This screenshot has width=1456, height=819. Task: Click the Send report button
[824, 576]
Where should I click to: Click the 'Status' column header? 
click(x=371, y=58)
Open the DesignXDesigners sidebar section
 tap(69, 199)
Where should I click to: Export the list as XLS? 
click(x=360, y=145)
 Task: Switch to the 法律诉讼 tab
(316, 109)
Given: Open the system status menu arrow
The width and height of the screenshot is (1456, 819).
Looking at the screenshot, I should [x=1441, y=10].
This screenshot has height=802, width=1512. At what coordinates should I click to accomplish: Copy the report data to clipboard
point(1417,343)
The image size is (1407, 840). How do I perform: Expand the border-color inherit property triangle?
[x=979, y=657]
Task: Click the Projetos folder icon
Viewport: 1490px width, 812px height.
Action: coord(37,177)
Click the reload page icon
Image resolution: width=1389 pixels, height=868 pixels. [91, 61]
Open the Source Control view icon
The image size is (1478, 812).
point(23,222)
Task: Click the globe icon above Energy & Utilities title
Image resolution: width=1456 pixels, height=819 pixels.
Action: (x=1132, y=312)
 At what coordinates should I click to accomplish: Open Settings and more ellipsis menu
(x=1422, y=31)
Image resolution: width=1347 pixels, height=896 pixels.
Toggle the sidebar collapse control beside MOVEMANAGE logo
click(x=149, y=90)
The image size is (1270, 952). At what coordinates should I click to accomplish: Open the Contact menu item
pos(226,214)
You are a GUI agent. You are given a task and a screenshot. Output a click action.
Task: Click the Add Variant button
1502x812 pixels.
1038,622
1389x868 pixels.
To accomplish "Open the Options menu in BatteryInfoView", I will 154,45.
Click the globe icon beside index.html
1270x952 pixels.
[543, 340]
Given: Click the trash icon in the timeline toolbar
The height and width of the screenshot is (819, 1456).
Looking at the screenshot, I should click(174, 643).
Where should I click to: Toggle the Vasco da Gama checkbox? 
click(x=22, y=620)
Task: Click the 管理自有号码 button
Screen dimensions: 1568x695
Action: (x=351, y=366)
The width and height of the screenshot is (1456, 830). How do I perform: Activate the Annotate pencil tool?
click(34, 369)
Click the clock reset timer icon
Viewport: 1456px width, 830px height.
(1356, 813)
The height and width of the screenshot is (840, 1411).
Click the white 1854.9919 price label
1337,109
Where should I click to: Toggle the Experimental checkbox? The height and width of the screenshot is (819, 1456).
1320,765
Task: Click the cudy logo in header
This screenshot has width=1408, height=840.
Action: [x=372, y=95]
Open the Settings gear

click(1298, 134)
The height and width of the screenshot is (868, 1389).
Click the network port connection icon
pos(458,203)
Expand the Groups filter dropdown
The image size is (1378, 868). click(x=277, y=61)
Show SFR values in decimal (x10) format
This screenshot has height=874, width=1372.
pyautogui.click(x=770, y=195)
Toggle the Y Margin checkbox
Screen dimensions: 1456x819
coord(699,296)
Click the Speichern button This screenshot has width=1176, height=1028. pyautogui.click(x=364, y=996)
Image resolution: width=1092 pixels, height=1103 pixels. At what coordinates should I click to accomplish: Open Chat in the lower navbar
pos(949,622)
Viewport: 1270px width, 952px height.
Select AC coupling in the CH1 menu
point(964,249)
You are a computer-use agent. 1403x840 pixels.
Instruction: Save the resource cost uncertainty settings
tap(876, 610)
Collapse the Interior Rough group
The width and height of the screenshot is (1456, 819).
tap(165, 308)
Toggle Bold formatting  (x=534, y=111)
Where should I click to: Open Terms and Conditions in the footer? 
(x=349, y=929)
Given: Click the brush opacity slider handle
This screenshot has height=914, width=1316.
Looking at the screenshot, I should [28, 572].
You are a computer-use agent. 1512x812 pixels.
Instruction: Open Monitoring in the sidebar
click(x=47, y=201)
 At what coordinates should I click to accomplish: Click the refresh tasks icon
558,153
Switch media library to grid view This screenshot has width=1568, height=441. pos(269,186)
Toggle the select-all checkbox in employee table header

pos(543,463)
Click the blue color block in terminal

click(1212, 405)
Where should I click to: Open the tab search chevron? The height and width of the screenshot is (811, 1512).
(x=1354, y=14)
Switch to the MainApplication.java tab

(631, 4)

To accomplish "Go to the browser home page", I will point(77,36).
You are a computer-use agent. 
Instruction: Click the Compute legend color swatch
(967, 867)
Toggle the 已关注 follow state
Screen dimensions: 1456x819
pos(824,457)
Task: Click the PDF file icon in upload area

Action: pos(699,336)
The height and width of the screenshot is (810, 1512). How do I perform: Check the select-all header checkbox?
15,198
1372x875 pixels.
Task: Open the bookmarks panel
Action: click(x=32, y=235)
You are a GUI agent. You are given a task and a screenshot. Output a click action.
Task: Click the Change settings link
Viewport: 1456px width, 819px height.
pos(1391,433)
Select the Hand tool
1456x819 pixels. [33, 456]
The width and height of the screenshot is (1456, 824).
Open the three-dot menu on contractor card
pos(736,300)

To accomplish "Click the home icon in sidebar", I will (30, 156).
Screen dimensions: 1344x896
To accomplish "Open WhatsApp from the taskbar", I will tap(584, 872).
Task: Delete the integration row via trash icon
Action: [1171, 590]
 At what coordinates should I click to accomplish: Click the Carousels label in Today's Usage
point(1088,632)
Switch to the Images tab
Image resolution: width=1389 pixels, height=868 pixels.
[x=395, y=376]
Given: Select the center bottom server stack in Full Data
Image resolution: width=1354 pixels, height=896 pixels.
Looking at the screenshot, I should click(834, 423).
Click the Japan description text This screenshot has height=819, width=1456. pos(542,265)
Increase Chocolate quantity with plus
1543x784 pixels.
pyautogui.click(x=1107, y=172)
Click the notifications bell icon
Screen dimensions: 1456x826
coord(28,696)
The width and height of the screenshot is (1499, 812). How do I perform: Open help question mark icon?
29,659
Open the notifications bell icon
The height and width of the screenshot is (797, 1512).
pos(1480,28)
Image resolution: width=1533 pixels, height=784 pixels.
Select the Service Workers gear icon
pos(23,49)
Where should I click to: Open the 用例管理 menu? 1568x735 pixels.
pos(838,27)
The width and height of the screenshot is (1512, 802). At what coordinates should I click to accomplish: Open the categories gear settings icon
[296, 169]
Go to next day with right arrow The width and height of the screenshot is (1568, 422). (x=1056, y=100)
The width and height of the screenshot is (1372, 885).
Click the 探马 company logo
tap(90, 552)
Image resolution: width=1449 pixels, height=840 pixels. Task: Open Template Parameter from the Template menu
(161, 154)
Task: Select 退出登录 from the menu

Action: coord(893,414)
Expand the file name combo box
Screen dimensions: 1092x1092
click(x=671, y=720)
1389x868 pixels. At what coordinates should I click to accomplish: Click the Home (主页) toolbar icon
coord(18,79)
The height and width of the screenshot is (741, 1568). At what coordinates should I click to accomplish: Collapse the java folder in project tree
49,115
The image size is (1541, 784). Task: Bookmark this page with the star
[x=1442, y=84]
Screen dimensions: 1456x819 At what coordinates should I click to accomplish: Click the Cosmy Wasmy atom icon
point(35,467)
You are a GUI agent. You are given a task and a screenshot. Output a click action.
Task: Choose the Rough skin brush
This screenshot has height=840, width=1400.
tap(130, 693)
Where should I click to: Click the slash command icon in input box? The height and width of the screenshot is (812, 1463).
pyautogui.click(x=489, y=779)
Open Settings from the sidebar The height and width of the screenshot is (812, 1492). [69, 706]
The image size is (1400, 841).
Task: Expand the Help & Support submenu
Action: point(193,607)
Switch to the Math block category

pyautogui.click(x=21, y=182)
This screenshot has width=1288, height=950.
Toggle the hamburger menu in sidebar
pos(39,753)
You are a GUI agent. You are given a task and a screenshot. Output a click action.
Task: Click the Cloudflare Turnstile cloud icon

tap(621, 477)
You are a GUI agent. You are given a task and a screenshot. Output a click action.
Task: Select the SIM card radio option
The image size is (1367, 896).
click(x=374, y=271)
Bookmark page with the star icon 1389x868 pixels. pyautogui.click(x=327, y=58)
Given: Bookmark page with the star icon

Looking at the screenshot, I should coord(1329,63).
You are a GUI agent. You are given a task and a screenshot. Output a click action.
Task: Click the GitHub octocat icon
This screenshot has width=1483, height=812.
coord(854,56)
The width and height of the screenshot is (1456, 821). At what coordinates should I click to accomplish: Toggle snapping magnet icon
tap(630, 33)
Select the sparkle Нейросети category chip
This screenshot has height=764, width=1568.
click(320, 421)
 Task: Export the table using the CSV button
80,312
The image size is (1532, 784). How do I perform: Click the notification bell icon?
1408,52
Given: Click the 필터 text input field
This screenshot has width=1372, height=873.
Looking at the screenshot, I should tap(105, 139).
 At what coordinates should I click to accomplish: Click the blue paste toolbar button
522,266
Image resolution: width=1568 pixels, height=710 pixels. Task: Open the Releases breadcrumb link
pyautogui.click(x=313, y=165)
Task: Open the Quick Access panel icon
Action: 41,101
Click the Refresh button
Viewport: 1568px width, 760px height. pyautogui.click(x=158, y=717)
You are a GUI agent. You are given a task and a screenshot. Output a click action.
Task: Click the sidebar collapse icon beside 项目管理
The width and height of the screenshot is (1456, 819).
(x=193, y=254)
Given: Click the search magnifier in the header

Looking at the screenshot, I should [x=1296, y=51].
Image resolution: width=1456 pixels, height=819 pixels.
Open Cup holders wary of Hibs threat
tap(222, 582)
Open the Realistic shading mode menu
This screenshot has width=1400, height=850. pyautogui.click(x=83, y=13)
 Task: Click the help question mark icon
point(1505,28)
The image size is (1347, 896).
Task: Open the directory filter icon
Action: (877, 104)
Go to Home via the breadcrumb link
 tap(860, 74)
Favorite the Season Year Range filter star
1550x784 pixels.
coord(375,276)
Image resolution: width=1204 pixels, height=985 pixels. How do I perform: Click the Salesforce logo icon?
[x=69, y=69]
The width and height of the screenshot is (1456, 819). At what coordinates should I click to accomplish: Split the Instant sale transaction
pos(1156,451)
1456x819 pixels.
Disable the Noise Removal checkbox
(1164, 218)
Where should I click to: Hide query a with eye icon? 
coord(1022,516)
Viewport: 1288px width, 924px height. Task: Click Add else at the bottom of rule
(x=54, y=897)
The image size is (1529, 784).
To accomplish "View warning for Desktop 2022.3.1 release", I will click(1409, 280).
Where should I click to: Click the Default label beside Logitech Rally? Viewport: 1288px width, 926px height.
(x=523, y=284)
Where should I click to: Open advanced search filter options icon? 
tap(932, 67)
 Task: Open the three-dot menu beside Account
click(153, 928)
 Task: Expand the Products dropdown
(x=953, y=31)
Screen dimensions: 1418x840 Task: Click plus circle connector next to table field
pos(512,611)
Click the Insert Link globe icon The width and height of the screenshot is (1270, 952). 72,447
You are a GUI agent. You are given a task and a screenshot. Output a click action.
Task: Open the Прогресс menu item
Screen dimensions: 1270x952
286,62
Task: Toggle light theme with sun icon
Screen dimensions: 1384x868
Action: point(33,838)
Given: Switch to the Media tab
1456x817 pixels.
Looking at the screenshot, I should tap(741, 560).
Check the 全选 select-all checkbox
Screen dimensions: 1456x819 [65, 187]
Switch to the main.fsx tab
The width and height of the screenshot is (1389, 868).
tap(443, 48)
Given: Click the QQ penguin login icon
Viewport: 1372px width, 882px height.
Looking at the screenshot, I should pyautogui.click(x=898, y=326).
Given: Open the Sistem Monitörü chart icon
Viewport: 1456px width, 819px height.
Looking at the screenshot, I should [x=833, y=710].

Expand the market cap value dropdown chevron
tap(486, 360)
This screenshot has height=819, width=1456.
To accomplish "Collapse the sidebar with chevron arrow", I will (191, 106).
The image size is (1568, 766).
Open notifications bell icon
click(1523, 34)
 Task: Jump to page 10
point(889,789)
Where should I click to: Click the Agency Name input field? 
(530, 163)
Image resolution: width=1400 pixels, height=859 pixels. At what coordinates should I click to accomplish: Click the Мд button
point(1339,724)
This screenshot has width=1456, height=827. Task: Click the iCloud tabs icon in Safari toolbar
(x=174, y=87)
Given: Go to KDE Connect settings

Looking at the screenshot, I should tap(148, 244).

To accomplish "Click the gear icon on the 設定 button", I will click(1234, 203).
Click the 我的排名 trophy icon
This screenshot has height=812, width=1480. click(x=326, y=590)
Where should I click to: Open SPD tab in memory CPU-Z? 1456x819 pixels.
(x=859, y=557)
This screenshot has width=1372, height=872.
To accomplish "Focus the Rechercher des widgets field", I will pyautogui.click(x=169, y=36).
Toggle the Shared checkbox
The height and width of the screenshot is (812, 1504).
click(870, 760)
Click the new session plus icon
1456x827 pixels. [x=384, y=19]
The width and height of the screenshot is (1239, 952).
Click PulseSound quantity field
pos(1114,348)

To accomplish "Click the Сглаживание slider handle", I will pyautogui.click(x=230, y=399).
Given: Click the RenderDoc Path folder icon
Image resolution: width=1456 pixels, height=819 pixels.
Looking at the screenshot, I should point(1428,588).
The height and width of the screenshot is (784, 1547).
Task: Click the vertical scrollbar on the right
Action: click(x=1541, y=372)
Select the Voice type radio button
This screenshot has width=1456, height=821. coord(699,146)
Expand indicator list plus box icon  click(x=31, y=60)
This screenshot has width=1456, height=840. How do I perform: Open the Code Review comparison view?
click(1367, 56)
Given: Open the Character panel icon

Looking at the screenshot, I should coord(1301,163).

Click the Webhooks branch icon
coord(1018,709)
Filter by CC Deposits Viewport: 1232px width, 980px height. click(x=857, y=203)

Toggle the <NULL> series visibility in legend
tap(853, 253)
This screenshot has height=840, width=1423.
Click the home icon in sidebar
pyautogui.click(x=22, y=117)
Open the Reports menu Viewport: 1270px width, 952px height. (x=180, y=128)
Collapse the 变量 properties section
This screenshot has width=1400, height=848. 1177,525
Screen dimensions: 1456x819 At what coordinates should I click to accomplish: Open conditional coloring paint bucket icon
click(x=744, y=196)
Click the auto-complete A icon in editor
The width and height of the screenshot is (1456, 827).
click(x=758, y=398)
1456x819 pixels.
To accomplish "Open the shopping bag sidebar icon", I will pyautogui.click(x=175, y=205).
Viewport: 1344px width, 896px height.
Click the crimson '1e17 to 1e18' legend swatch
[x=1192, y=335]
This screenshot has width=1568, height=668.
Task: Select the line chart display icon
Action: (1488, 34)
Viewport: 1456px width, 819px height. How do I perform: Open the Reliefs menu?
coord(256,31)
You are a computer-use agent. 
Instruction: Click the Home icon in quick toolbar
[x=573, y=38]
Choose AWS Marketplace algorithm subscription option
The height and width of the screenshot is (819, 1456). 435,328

********************

Work through the records above. Copy every line with the string "arrow".

◆ **Output of the exercise**:
Given: Open the system status menu arrow
Go to next day with right arrow The width and height of the screenshot is (1568, 422). (x=1056, y=100)
To accomplish "Collapse the sidebar with chevron arrow", I will (191, 106).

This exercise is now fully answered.